Start of Block

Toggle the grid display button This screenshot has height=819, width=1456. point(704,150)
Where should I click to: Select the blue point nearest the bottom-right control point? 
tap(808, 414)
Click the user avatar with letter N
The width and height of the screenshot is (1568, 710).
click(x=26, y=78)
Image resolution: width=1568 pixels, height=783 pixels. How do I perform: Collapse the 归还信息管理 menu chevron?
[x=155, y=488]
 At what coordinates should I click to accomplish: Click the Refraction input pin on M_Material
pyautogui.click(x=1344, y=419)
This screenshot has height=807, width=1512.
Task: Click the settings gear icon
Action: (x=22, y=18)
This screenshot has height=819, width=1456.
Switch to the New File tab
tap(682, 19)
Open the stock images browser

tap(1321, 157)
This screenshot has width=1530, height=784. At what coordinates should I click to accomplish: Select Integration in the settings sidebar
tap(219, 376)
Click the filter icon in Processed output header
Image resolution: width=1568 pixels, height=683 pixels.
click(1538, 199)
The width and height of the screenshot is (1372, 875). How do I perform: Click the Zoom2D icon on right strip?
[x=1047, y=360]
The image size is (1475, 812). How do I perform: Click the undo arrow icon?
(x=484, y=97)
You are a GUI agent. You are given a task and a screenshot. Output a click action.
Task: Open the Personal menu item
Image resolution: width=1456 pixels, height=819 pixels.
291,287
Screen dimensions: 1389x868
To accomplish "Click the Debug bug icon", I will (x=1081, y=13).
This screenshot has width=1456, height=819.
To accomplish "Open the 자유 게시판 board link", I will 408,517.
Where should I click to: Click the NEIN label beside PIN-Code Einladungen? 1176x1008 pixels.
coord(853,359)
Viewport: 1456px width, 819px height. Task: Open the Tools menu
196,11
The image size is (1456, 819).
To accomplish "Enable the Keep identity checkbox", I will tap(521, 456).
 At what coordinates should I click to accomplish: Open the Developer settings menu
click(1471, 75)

End of Block

For the word "will", tally the lines of the listing that include it and give the number alone.

* _Answer to this exercise_:
3